Report each line from the entries in which "will" can be found.

[Stored items]
________________
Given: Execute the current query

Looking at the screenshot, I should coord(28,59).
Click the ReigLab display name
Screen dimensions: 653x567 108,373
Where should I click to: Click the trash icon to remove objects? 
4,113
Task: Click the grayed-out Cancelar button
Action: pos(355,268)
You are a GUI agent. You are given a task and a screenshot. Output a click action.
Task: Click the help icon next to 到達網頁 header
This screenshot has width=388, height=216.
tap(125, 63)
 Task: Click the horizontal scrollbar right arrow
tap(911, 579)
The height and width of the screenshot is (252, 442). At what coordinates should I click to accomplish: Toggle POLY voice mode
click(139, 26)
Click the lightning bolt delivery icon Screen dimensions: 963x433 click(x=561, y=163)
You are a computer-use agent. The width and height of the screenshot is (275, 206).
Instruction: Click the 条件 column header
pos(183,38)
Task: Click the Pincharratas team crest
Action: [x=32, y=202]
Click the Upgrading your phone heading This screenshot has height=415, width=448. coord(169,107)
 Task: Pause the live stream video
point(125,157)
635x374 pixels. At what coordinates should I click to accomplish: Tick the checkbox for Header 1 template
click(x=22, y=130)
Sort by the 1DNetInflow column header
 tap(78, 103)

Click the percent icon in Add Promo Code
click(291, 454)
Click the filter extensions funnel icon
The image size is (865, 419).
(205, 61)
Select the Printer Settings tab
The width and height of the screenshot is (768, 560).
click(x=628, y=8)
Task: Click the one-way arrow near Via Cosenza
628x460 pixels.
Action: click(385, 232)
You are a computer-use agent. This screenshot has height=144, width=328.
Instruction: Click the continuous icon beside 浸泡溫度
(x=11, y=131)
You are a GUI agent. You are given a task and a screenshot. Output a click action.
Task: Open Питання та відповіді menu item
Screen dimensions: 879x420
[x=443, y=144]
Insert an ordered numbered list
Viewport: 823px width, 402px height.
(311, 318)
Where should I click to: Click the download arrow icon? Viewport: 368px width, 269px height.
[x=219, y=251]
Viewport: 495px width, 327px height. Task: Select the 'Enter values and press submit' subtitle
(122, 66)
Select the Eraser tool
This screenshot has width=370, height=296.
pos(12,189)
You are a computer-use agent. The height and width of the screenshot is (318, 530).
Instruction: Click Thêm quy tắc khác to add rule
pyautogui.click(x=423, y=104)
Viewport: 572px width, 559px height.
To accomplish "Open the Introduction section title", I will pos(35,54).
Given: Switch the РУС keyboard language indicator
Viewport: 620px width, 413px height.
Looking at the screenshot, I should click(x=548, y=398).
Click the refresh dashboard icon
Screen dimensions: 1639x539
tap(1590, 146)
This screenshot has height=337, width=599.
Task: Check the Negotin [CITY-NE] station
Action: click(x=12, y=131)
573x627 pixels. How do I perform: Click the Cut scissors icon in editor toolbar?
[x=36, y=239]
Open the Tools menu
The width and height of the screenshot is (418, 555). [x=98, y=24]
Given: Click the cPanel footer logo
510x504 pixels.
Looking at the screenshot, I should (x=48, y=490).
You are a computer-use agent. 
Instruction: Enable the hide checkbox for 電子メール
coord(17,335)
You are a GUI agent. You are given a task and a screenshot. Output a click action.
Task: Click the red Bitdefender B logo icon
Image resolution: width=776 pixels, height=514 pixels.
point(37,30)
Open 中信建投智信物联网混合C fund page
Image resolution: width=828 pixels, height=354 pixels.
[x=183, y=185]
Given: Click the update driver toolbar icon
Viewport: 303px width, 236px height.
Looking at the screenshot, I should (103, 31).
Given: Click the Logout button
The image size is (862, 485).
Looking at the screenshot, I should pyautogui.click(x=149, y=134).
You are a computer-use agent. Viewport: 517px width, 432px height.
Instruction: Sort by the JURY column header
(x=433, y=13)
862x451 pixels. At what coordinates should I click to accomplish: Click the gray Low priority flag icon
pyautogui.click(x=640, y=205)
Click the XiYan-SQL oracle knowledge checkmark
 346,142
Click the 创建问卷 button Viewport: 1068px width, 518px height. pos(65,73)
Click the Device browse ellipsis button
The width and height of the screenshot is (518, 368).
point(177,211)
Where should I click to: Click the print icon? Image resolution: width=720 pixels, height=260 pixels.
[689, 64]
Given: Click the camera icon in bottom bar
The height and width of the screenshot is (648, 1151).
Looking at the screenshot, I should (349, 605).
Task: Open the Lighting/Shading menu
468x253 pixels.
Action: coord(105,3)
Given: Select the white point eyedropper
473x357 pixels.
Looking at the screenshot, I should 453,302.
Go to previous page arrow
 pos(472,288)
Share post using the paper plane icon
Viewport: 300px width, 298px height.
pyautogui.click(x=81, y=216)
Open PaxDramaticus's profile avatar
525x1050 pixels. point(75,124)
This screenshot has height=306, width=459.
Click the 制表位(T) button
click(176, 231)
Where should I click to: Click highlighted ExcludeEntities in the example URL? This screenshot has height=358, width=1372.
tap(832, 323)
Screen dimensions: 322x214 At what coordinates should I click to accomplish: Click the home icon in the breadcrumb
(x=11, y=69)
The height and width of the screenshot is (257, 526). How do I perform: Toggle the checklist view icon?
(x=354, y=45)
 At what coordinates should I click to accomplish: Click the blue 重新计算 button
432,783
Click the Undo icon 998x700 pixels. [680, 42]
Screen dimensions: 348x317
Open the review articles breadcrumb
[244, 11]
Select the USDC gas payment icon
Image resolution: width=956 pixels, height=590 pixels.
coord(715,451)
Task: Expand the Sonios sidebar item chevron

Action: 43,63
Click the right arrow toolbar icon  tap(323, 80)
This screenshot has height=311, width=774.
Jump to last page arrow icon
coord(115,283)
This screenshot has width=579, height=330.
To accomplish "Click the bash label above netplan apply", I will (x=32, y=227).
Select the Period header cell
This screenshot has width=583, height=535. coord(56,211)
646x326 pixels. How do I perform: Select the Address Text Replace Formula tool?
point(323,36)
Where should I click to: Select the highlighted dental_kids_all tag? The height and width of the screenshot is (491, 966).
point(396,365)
________________
* Result below *
To accomplish "Open the Introduction section title", I will pos(35,54).
To accomplish "Click the bash label above netplan apply", I will (x=32, y=227).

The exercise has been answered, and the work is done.